How is the federal government responding to diet-related chronic health conditions?
To improve Americans’ diets, 21 federal agencies manage 200 different efforts. Many are managed by the U.S. Department of Agriculture or the Department of Health and Human Services. Others come from unexpected agencies, like the Environmental Protection Agency, which studies how our diets can help mitigate the chronic health effects of air pollution. Federal efforts include scientific research, education outreach, assistance with accessing healthy foods, and regulation of the food industry.
However, neither the White House nor any federal agency is responsible for leading or coordinating diet-related efforts across the government. While the 21 agencies work together on multiple efforts, they are not guided by a government-wide strategy, the absence of which could potentially lead to overlap and duplication of these efforts. A strategy could also help the 21 agencies address gaps in scientific knowledge, including research on the impact of healthy diets for infants and young children.
In our new report, we recommended that Congress consider identifying and directing a federal agency or other entity to lead a federal strategy on diet-related efforts aimed at reducing Americans’ risk of chronic health conditions.
Why does it matter?
Before the COVID-19 pandemic, conditions caused in part by poor diet—specifically cardiovascular diseases, cancer, and diabetes—accounted for half of all annual U.S. deaths (about 1.5 million) in 2018. During the pandemic, people with diet-related conditions were found to be 12 times more likely to die from a COVID infection.

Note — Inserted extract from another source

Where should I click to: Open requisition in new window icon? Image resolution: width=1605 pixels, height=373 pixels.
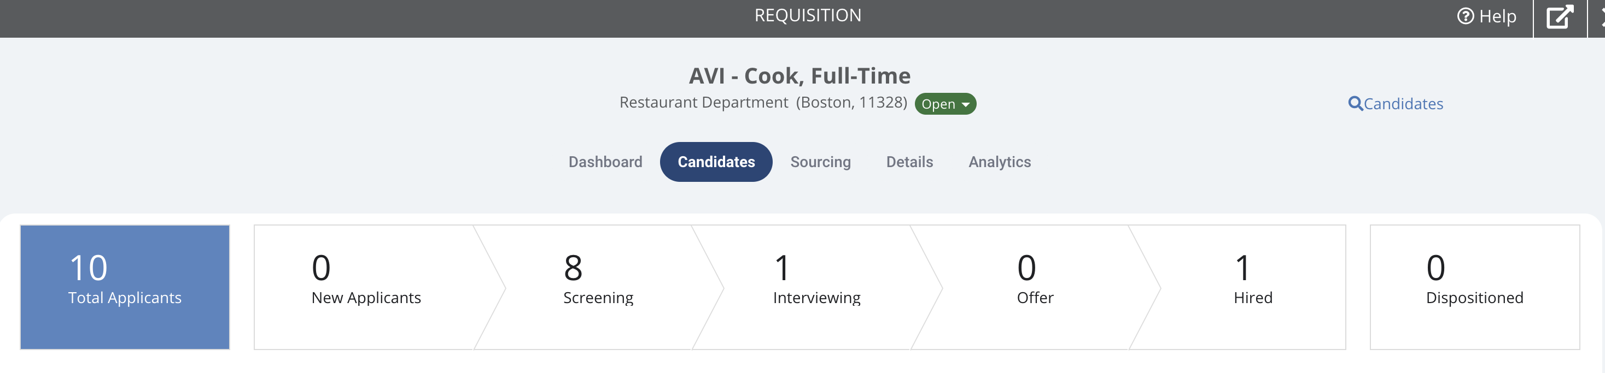1560,17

In the military, diet-related chronic health conditions for current service members can affect readiness to deploy and fulfill physically demanding missions. Additionally, more than 30 percent of young people (ages 17-24) do not qualify for U.S. military service because of their weight.
What’s more, spending to treat cardiovascular diseases, cancer, and diabetes accounted for 26 percent of the approximately $1.5 trillion in total health care spending for U.S. adults in 2018. The average total health care spending for adults with these conditions was 30 to 92 percent greater than the average health care spending for all adults who reported a health condition that year, depending on the condition. Federal programs like Medicare and Medicaid accounted for the majority of spending on the treatment of cardiovascular diseases, cancer, and diabetes.
Medicare spending, which is projected to reach $1 trillion per year by fiscal year 2023, and combined federal and state Medicaid spending, which is projected to reach $1 trillion by 2027, contribute to our nation’s unsustainable long-term fiscal path.